Amnesty law could take months to be approved – here's what happens next 

Bill could still face political and legal obstacles before coming into effect

Catalan former president Carles Puigdemont in a press conference on November 9, 2023
Catalan former president Carles Puigdemont in a press conference on November 9, 2023 / Albert Cadanet
Catalan News

Catalan News | @catalannews | Barcelona

November 13, 2023 06:07 PM

November 13, 2023 08:03 PM

Pedro Sánchez has reached a deal with Catalan pro-independence parties Junts and ERC to support his bid to become prime minister. In exchange, the Socialists will pass a controversial amnesty law. 

The rule includes the pardon of the "criminal, administrative and accounting responsibility" of all those who have committed crimes related to the Catalan independence push over the past ten years - between January 1, 2012 and this Monday, November 13, 2023. 

The law will be signed by the parties making up the new majority in Spain’s Congress: the Socialists, left-wing Sumar, Catalan pro-independence ERC and Junts, Basque nationalists PNV and Bildu, and Galician nationalist BNG. Their expected backing of Pedro Sánchez on Wednesday will re-elect him as PM. The Canarian Coalition will support Pedro Sánchez in the investiture debate but will not vote in favor of the amnesty bill.  

When the rule comes into effect, it will benefit the pro-independence forces involved at all levels, from the highest involvement to the lowest.
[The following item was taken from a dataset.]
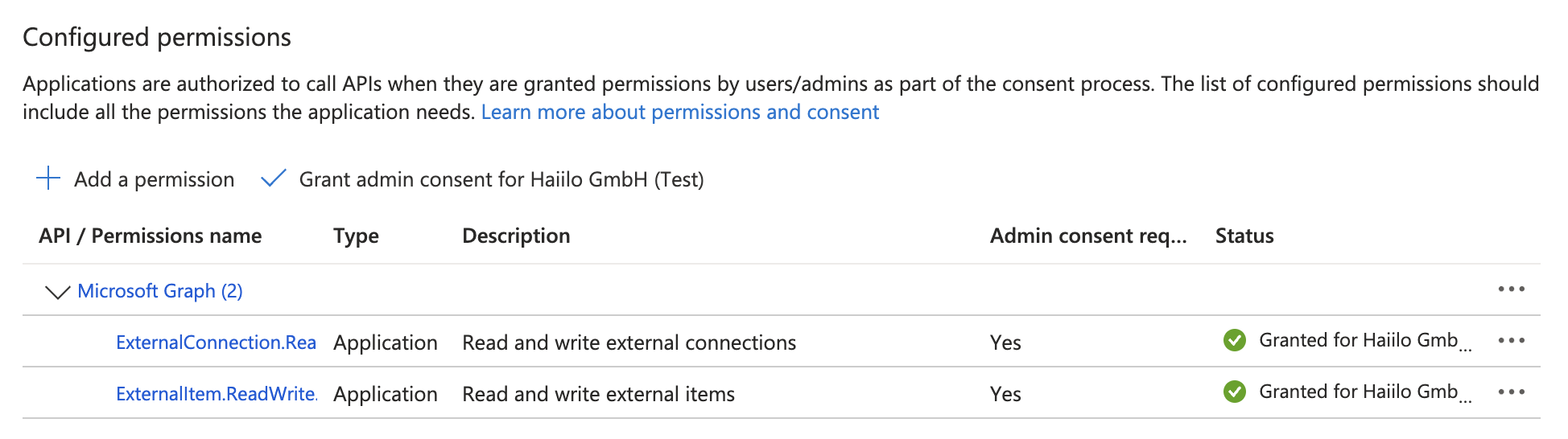This screenshot has width=1568, height=439.
Task: Sort by API / Permissions name column header
Action: tap(150, 236)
As a result, Esquerra Republicana leader Oriol Junqueras will no longer be barred from holding public office, and former Catalan president Carles Puigdemont will be able to return to Spain without having to go through a trial. 

However, the approval of the law could take months, as it can be delayed in the Senate by the conservative People's Party, who have a majority in the upper house, and then blocked by the Constitutional Court.  

Here is what could happen in the next few months. 


The amnesty law was registered in Congress on Monday. The 23-page text, called "Organic Amnesty Law for the Institutional, Political and Social Normalization in Catalonia,", will now go through the usual Congressional procedure.   

It will first need to pass the Congress Bureau, which is currently in the hands of the Socialists and Sumar. This body determines the admissibility of proposed bills, based on the opinions of lawyers, although their reports are not final.  

Once the bill is deemed admissible, it will be discussed in the plenary session of Congress, allowing parties to voice their positions and arguments. Amendments could be made in the following weeks.   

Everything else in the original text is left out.